▶ _Exercise description_:
In the records below, find the line that contains "Select the 'Account ID' column header", then transcribe it and every later line exactly, stopping at the final line.

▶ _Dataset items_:
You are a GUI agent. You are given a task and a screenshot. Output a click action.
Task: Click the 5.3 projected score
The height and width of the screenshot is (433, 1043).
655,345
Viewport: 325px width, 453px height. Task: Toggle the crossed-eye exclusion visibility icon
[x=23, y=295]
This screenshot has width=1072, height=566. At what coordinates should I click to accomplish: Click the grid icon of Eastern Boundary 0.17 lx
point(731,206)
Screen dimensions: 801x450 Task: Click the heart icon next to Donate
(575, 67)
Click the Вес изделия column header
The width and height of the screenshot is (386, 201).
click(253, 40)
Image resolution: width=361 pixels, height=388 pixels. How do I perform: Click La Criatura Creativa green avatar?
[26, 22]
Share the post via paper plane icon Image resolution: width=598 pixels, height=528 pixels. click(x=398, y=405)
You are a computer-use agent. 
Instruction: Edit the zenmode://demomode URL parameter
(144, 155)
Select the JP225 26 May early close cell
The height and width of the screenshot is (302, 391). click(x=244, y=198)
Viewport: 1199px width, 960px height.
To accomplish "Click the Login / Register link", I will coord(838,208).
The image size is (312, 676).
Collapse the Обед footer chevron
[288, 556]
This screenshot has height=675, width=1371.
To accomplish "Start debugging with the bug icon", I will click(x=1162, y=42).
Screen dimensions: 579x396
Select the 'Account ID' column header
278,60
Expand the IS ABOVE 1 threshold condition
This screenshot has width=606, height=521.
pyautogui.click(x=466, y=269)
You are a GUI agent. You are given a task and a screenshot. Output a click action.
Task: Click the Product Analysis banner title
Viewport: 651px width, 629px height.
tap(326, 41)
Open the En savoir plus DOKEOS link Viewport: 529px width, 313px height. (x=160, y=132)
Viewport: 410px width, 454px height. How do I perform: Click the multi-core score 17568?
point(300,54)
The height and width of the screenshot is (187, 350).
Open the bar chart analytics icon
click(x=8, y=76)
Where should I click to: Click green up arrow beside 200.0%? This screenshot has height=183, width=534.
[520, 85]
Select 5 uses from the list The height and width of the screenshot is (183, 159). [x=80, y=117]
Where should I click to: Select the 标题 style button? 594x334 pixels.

▶ _Result of this exercise_:
Select the 'Account ID' column header
278,60
Expand the IS ABOVE 1 threshold condition
This screenshot has width=606, height=521.
pyautogui.click(x=466, y=269)
You are a GUI agent. You are given a task and a screenshot. Output a click action.
Task: Click the Product Analysis banner title
Viewport: 651px width, 629px height.
tap(326, 41)
Open the En savoir plus DOKEOS link Viewport: 529px width, 313px height. (x=160, y=132)
Viewport: 410px width, 454px height. How do I perform: Click the multi-core score 17568?
point(300,54)
The height and width of the screenshot is (187, 350).
Open the bar chart analytics icon
click(x=8, y=76)
Where should I click to: Click green up arrow beside 200.0%? This screenshot has height=183, width=534.
[520, 85]
Select 5 uses from the list The height and width of the screenshot is (183, 159). [x=80, y=117]
Where should I click to: Select the 标题 style button? 594x334 pixels.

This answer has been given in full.